In the above, marking black around the identification hole 33e is to make the identification hole 33e more visible. In this figure, the sheet is drawn to have a predetermined thickness, but the sheet is practically no thickness, and the black mark is reflected on the back side. After all, if the black mark appears in its original form, it is judged to be normal, and if a part of the black mark is visible, it can be judged as defective.

Thus, as shown in FIG. 5, the stacked sheets are formed with holes at the top of the first index line position except for the first sheet stacked at the bottom, and the second stacked sheets at the second index line position. Holes are formed in the upper and lower parts except the two sheets, and holes are formed in the upper and lower parts of the third stacked third sheet at the third index line position, and when viewed from the upper side, it is judged whether or not there is a black mark. In the lower side, it is possible to determine whether the black marking or the confirmation hole is seen correctly by determining whether there is a defect.

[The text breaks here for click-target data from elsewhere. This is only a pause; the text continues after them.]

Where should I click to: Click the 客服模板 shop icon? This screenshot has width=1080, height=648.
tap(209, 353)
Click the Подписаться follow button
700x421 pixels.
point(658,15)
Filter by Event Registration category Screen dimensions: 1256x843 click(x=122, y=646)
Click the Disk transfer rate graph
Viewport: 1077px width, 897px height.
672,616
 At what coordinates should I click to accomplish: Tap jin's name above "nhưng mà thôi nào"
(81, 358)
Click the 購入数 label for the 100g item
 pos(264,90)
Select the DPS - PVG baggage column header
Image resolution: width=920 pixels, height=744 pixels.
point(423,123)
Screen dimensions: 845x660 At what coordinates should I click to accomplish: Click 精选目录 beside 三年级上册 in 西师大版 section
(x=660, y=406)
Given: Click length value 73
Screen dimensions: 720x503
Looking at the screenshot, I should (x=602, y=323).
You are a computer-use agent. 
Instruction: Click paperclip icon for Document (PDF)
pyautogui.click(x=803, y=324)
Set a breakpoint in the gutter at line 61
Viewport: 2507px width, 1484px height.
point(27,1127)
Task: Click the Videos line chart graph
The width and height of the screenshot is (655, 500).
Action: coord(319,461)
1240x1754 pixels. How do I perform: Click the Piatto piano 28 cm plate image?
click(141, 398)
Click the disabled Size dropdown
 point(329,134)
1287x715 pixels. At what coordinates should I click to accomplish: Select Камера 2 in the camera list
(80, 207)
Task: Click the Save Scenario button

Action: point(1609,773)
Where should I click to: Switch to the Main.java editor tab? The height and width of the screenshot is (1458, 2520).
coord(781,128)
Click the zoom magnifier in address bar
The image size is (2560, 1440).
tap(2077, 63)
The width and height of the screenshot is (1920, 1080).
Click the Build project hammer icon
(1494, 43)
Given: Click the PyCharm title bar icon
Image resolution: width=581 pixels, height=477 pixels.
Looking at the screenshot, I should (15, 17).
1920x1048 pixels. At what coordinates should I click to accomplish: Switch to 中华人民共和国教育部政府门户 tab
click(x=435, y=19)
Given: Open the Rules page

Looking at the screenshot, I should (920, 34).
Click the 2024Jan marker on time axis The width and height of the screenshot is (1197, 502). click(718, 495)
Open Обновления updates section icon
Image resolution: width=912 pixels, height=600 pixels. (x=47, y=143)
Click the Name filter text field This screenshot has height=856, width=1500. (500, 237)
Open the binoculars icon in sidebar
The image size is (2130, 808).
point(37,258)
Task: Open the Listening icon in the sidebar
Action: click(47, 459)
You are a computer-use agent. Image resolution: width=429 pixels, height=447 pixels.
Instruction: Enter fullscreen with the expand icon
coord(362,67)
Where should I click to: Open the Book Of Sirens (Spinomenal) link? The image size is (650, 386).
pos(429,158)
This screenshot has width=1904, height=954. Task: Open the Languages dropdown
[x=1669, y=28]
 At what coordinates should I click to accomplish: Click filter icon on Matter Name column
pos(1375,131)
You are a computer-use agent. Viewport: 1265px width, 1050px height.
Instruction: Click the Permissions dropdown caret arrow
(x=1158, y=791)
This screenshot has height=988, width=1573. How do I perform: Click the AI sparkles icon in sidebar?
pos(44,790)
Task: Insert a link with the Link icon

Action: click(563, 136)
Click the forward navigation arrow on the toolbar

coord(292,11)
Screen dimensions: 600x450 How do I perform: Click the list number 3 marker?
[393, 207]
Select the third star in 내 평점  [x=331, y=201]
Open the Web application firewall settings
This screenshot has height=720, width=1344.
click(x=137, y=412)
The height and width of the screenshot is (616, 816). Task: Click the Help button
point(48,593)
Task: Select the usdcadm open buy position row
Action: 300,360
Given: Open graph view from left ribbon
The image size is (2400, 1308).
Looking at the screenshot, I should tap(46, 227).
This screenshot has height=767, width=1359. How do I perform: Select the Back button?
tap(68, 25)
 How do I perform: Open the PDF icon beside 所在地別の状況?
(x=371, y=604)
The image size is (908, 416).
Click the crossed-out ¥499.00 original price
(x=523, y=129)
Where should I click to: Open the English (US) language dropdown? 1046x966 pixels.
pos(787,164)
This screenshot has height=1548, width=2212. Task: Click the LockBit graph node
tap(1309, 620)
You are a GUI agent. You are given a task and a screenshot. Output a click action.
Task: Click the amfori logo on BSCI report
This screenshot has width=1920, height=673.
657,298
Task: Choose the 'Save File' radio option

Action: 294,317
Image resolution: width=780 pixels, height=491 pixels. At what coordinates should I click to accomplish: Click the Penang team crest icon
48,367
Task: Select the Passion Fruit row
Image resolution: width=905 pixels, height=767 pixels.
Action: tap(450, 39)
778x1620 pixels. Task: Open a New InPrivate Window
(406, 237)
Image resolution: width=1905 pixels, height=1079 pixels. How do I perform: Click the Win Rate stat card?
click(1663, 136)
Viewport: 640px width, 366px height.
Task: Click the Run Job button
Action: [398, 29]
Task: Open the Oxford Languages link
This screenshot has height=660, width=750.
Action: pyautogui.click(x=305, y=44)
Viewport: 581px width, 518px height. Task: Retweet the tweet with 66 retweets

As described above, by forming alignment holes in the same positions for each sheet of the multilayer ceramic device, the present invention can confirm whether the lamination is properly performed even during manufacture, and in addition, problems such as positional distortion due to poor stacking have occurred. In this case, by immediately discarding the sheets, there is an excellent effect that can reduce the occurrence of defective rate, reduce productivity and unnecessary waste. In addition, the present invention has an excellent effect of identifying defects in both directions of the multilayer ceramic element by forming a confirmation hole, which is marked in black and smaller than the alignment hole, in different positions for each layer in addition to the alignment hole. .

Claims (5)

In a method of manufacturing a multilayer ceramic device by laminating n sheets, Index line P _{i, j} indicating the cutting position between the patterns on the sheets to be laminated (i is 1 to n (n is an integer of 1 or more) as the layer number of the sheet, and j is 1 to 1 as the number of index lines on the sheet. sequentially displaying m (m is an integer of 1 or more) in the periphery of the pattern on the plurality of sheets, respectively; Punching the index lines on the index lines of the first to ith sheets so that the index lines are located at the diameter positions of the holes to form as many as i-1 alignment holes; Stacking the n sheets in order from 1 to i-th layer; And The index line Pi, j exposed outside the alignment hole of the i-th sheet and the index line Pi-1 where the alignment hole of the i-th sheet exposed through the alignment hole of the i-th sheet is not formed and controlling the j to extend in a straight line. The method of claim 1, wherein the forming of the alignment hole is performed by sequentially punching the index lines P ₁ and ₁ to the index lines P n and m. The method of claim 1, wherein the forming of the alignment hole comprises forming an alignment hole having a diameter smaller than that of the index line. In a method of manufacturing a multilayer ceramic device by laminating n sheets, Index line Pi, j (i is 1 to n (n is an integer greater than or equal to 1) as the layer number of the sheet, and j is 1 to m as the number of the index line on the sheet. (m is an integer of 1 or more) sequentially displayed on each of the periphery of the pattern on the plurality of sheets; Punching all the index lines except the i-th index line Pi, i in the i-th sheet; And Forming a colored marking on the i-th index line Pi, i in a predetermined form in the i-th sheet, After laminating one or more sheets, the method of manufacturing a multilayer ceramic device, characterized in that whether the alignment is defective by checking the marking through alignment holes on the upper and lower sides of the sheet. The method of claim 4, wherein forming the alignment hole A method of manufacturing a multilayer ceramic device, characterized in that for each i-th sheet, markings are formed on the i-th index line Pi, i in a colored manner, and then holes smaller than alignment holes are formed in the markings.